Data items
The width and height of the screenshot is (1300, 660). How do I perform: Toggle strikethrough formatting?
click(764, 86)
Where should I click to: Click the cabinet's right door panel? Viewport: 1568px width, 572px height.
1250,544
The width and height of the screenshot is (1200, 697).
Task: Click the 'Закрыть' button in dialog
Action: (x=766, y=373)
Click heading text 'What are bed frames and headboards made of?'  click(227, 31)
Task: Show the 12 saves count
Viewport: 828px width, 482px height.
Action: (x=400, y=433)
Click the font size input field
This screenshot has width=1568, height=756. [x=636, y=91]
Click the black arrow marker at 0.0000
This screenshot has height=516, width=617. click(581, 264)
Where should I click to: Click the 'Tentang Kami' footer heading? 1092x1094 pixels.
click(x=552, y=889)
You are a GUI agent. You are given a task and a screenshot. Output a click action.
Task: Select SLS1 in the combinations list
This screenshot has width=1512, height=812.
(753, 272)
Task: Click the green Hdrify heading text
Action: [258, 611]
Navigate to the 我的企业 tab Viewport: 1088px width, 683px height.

Exercise brief => Your answer must be the line containing "Click the font size input field" through the last line above, copied exactly, with nothing added.

Response below =>
Click the font size input field
This screenshot has width=1568, height=756. [x=636, y=91]
Click the black arrow marker at 0.0000
This screenshot has height=516, width=617. click(581, 264)
Where should I click to: Click the 'Tentang Kami' footer heading? 1092x1094 pixels.
click(x=552, y=889)
You are a GUI agent. You are given a task and a screenshot. Output a click action.
Task: Select SLS1 in the combinations list
This screenshot has width=1512, height=812.
(753, 272)
Task: Click the green Hdrify heading text
Action: [258, 611]
Navigate to the 我的企业 tab Viewport: 1088px width, 683px height.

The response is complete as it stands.